What is drop shipping ? It’s the fact, for a company, to sell you a product it does not own nor have in inventory.
You pay the company, the company forwards the order to the original vendor, the vendor sends the parcel to the final customer, and invoices the company.
For the drop shipper, the advantages are huge : no inventory, possibility to have a large offer. And, because the drop shipper has no inventory, he does not have to manage the Moroccan (heavy) importation process, nor pay taxes when the product arrives in Morocco. VAT and tariffs are to be paid by the final customer, when he receives his parcel.
Tariffs and VAT on importation in Morocco
Up to now, the final customers had to pay them only if the value of the parcel was over 1.200 MAD. Under that value, the parcel was available at the normal post office, was not inspected, you could get it without paying 20% VAT and additional tariffs that can be heavy on some products, especially in electronics, textiles, etc.
They are due on products and services. When you are a company, you have to declare them in you VAT record, even for services that don’t go to custom offices. And if you import products, you have to register yourself as an importer, go through portnet, etc. And that has a cost.
Drop shipping and small orders: escaping tariffs, taxes and controls
So people started to play with the system. With the very low shipping costs invoiced by some companies like Ali Express or Shein, it was more interesting to split your purchase in several orders each under this value of 1.200 MAD. You still had to pay in foreign currencies, so if you were not a (wealthy) foreigner with easy access to dollars, euro, etc.
So companies started to play with the system. In particular, two of them, Shein and Jumia. They were drop shipping through their website. Jumia offers many items you can find for a lower price on AliExpress, and Shein sells clothes produced in “slavery like” conditions in China, for a ridiculously low price. In parcels under 1.200 MAD.

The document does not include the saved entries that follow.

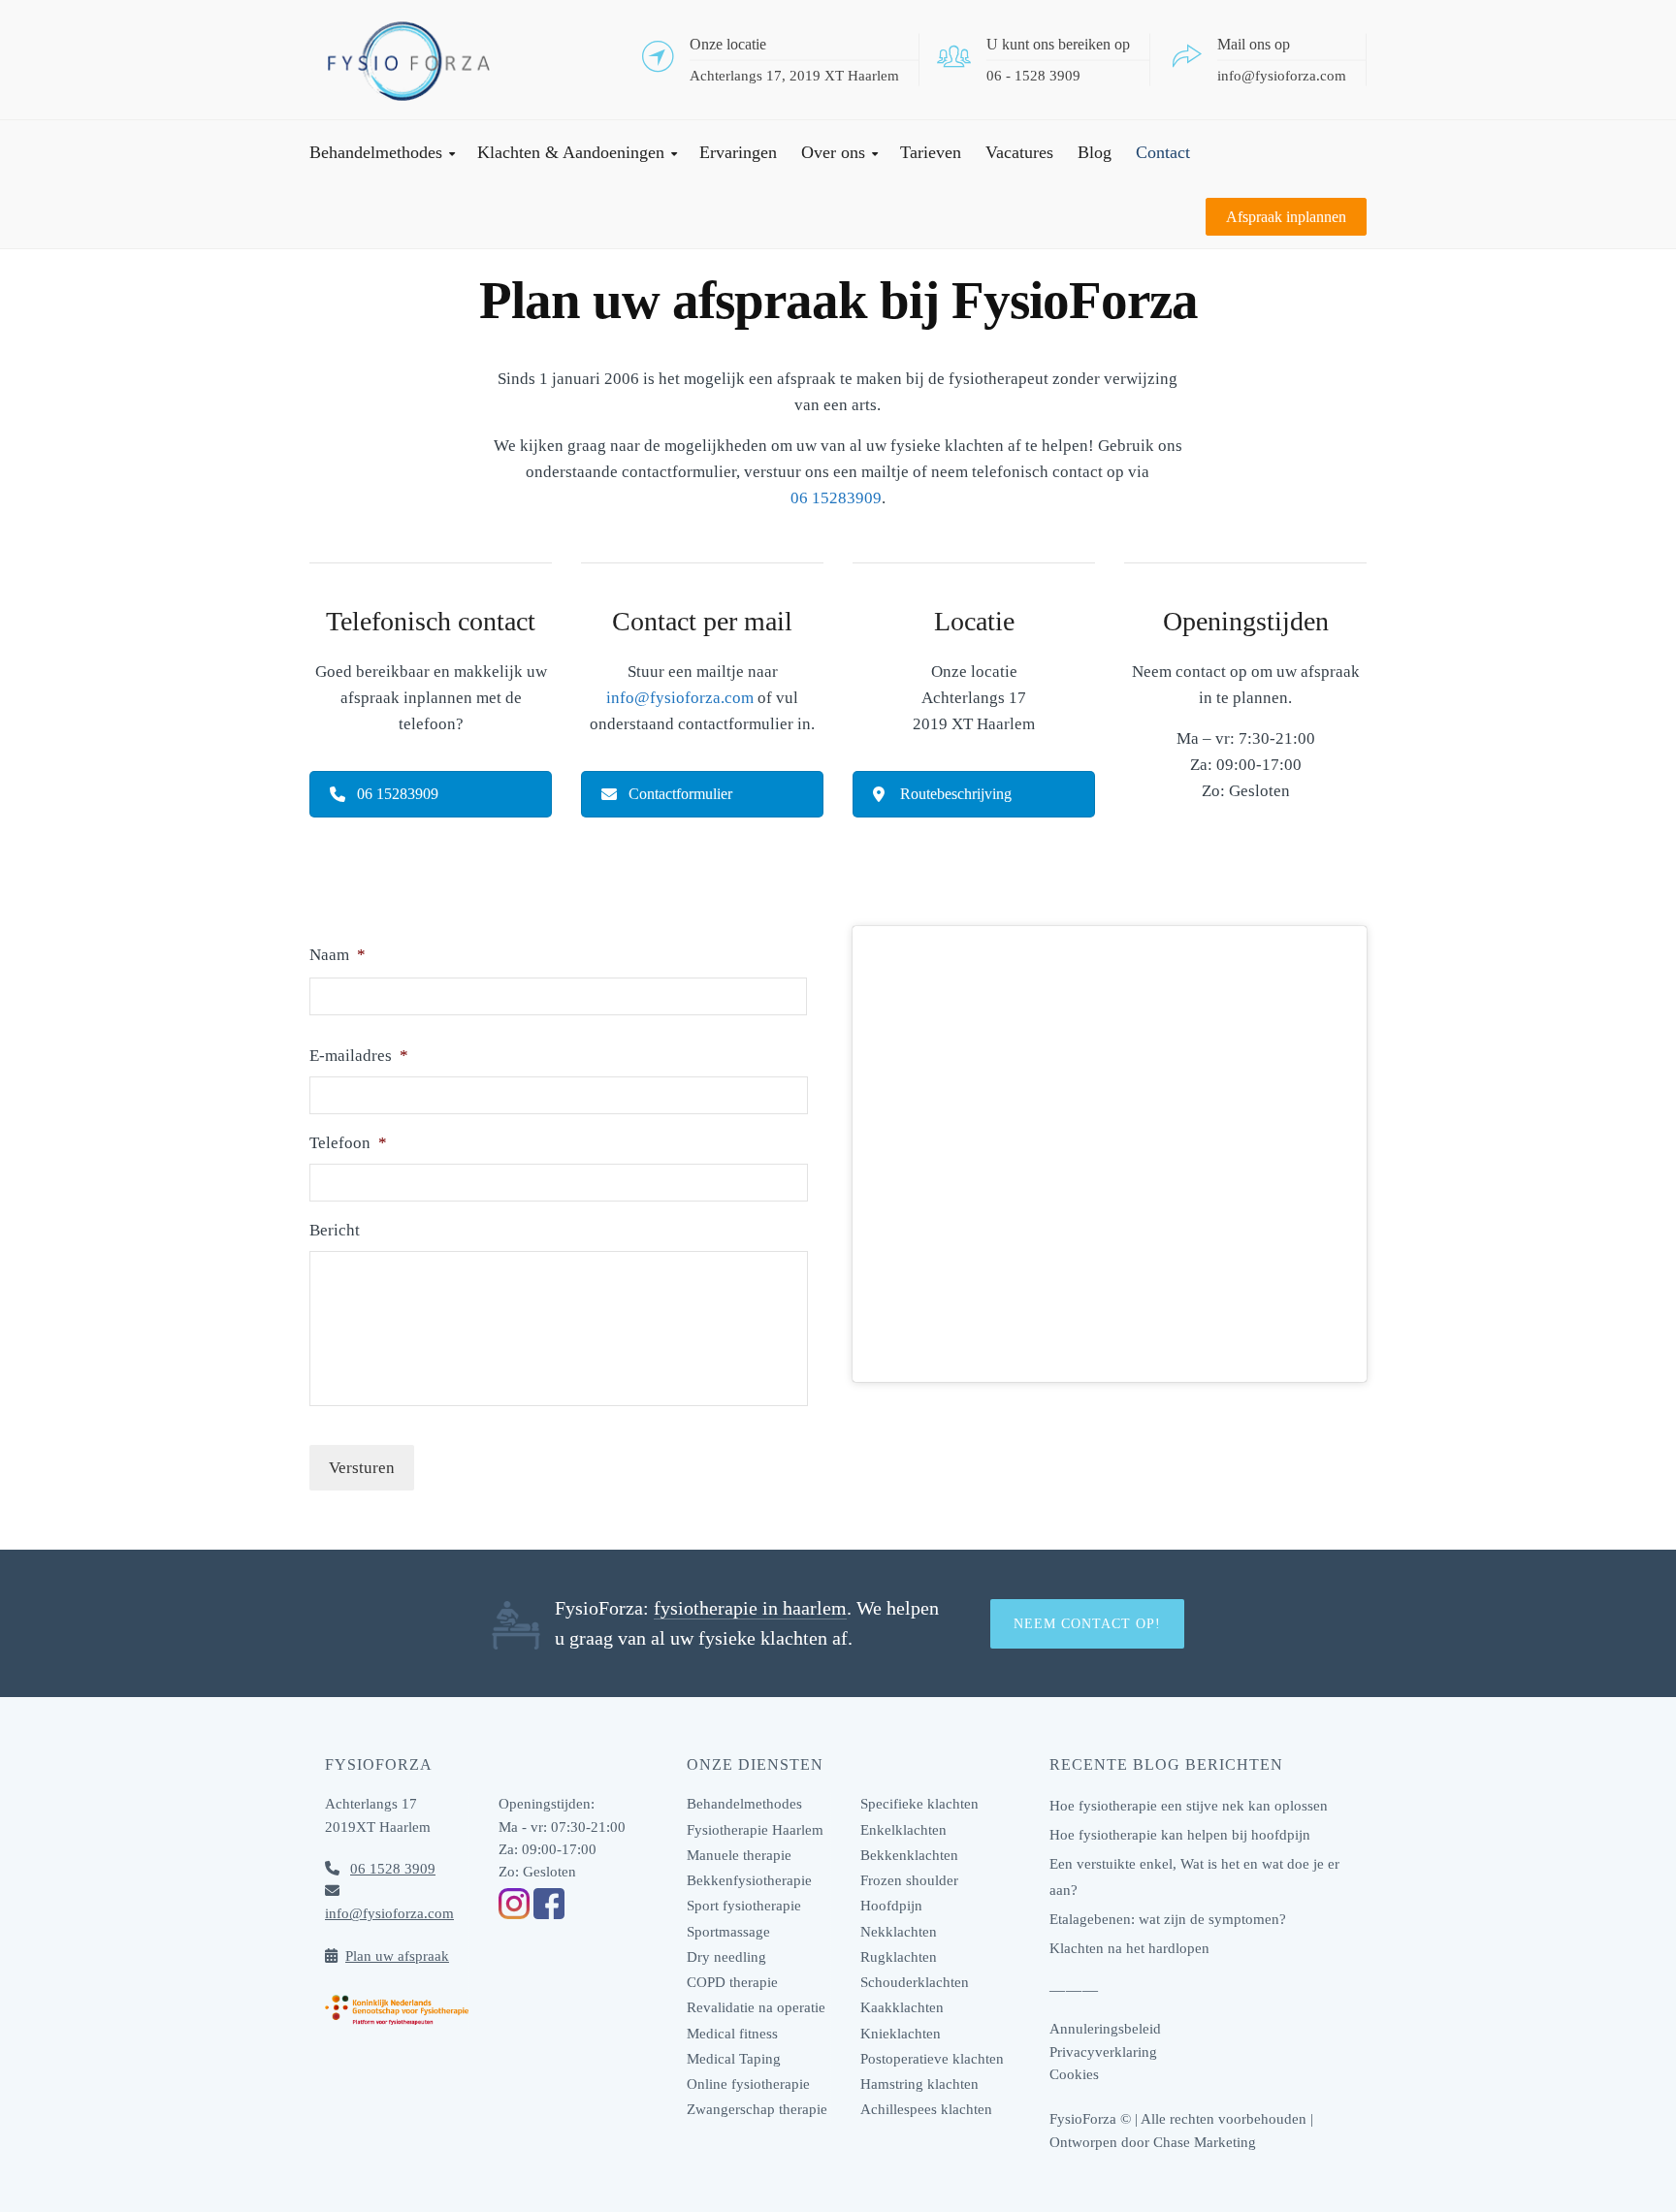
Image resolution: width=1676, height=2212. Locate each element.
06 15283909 (836, 498)
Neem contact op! (1087, 1624)
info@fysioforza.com (1281, 74)
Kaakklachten (902, 2007)
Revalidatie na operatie (756, 2007)
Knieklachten (900, 2033)
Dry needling (726, 1957)
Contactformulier (680, 793)
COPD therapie (732, 1982)
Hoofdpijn (891, 1905)
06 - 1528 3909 (1033, 74)
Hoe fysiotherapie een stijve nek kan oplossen (1188, 1805)
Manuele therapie (739, 1855)
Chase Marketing (1204, 2142)
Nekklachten (898, 1932)
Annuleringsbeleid (1105, 2028)
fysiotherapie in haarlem (750, 1608)
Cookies (1074, 2074)
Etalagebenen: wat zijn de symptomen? (1167, 1919)
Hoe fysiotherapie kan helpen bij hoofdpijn (1179, 1835)
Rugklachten (898, 1957)
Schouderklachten (914, 1982)
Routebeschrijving (956, 793)
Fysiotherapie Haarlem (755, 1830)
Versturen (362, 1468)
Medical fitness (732, 2033)
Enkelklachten (903, 1830)
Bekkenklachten (909, 1855)
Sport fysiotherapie (744, 1905)
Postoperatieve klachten (932, 2059)
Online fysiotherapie (748, 2084)
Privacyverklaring (1103, 2052)
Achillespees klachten (926, 2109)
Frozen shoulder (909, 1880)
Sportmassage (728, 1932)
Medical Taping (734, 2059)
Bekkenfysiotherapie (749, 1880)
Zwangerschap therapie (757, 2109)
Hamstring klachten (919, 2084)
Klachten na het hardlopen (1129, 1948)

So people enjoyed the ways they could so easily play with the system.
The “Shein affair” that started everything
Shein has a lot of success in Morocco. I never wanted to buy from them, because of the production conditions and because I try to buy quality clothes and “sustainable fashion”.
But they went over the limit, and, according to this article, sold more than 80.000 pieces the month it started. If they were sold in small parcels, under the 1.200 MAD limit, that means between 8.000.000 and 16.000.000 dirhams escaping the tariffs and VAT, so a loss for Moroccan finances of something between 4,5 and 9 millions dirhams in a month. Around 100 millions dirhams in a year for 80.000 pieces a month.
And Shein was rocketing.
If Shein had imported its products itself and sold them in Morocco, it could not have maintained its low prices. (Which is one of the objectives of tariffs: fight against dumping).
No more franchise on e-commerce purchases
So Morocco reacted: decree n° 2.22.438 states that, from 1st of July on, there will be no franchise anymore on any “electronically purchased good”, in other words, purchases made on foreign e-commerce websites.
It’s a game changer. It’s also the end of drop-shipping (that was never legal in Morocco, but that’s a complex story, no more relevant).
Customers will have the very bad surprise to see the total price of their purchase much heavier than planned.
They’ll have to choose between paying these tariffs and VAT (and VAT applies on tariffs, by the way) or abandon their parcel at the customs. In that case, because small prints always state that the customer is responsible for them, they won’t get their refund.
Does Morocco want to prevent people from importing goods ?
There are a lot of products that can’t be found in Morocco. If I go to Jumia and select “Produits importés de l’étranger” in electronics, there are a lot of things I can’t find in a shop in Morocco.
Morocco just wants that imported products are subjected to the same tariffs and taxes, whatever the sales channel.
Is that reasonable ? Yes.
Is that a nightmare ? In general, no. I already have products sent to me that went through the customs. That was not particularly more difficult than in Europe (yes, I also had to go the customs to clear some imported products… )
Is that expensive ? For some products (textile, electronics), yes. And don’t forget that “the rule of origin” applies: even if you buy your product on a European website, if it”s made in China, it will be taxed as a Chinese product.